The difficulty for probation staff is in the identification of potential radicalisation. Though information and training in ‘spotting the signs’ is standard practice for frontline staff, is that enough? Lynch (2017, p.88) warns of the danger for practitioners in focusing on single routes into extremism. We cannot, Lynch argues, causally link one isolated factor to the behaviour itself. Failing to account for a diversity of possible pathways may provide a false sense of security in one’s ability to identify high-risk individuals, and might also elevate the risk of false accusations (ibid, p.89). Broomfield (2018) too, in considering the complexities of defining and responding to potential radicalised persons within probation, reflects on the extent to which implicit biases might be carried into practice. As he notes:
“If as practitioners we merely satisfy ourselves that radicalisation is simply a problem with service users of certain faiths, or is emerging from certain parts of the world, the consequences could be potentially damaging. Such a starting position could result in the belief that only a small number of a particular type of person within our service user population is at risk of radicalisation…this could contribute to a belief that we have little to do in terms of examining how we assess, respond to and challenge radicalised persons.” – Broomfield, 2018, p.108
Indeed, in making assumptions about how certain persons might become radicalised, or in holding certain assumptions about what a potential terrorist ‘looks like’, do we create a rod for our own back, or worse: a rod for the backs of others.

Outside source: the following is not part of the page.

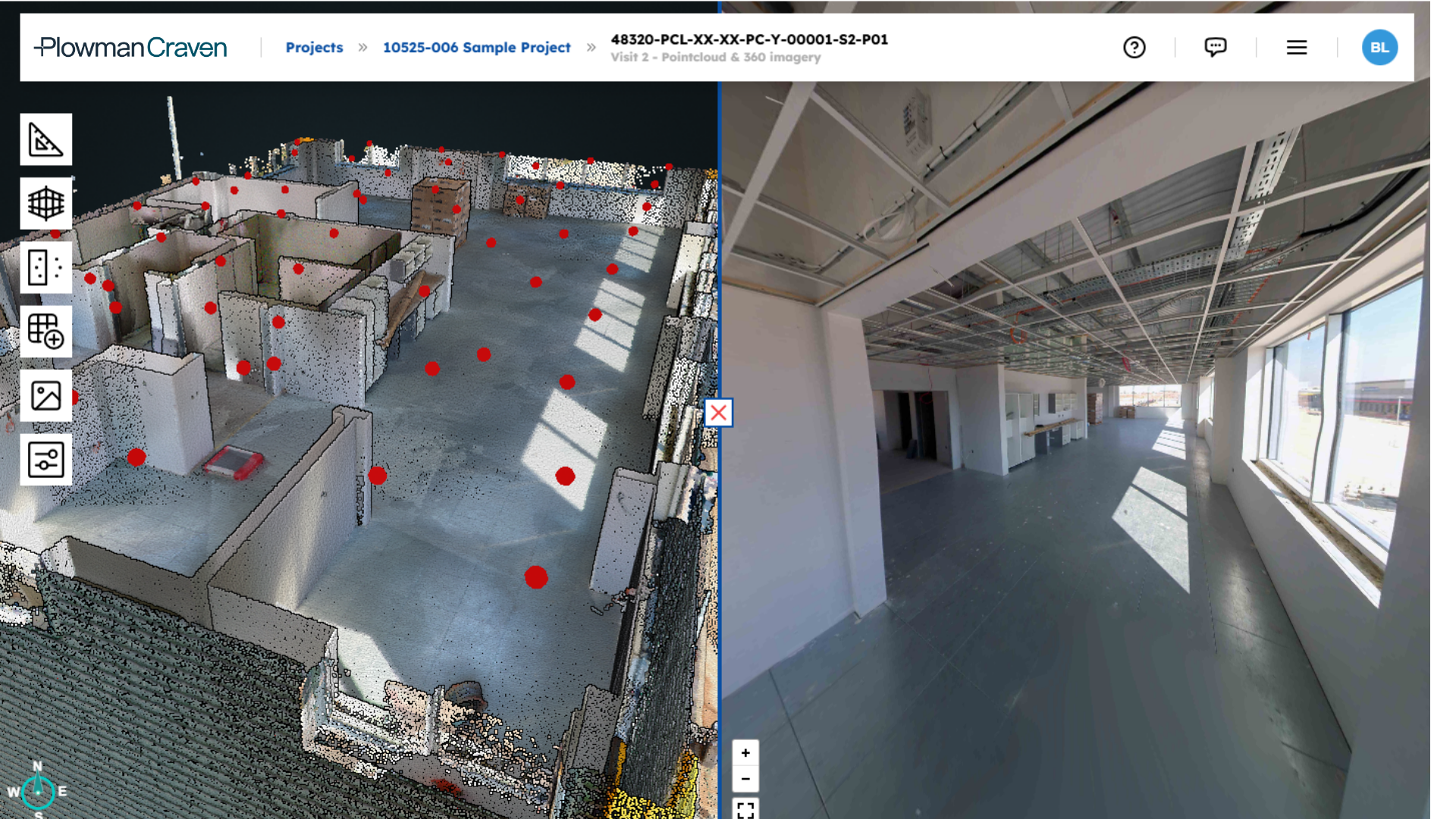Close the 360 imagery panel with red X
This screenshot has width=1456, height=819.
tap(718, 413)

For probation, and further all professionals tasked with upholding the duty of Prevent, what feels crucial right now is the need to re-examine our internalised beliefs and biases. Rather than moving unquestioningly into the future, holding close entrenched narratives and notions of ‘the typical terrorist’ and his/her reasons for becoming ‘radicalised’, we need to work more openly and reflexively, and constantly revisit (and if necessary revise) the beliefs that inform our practice. By doing so, probation might well be in a much stronger position to assess what terrorism, extremism and the risk of radicalisation actually ‘looks like’ in 2019.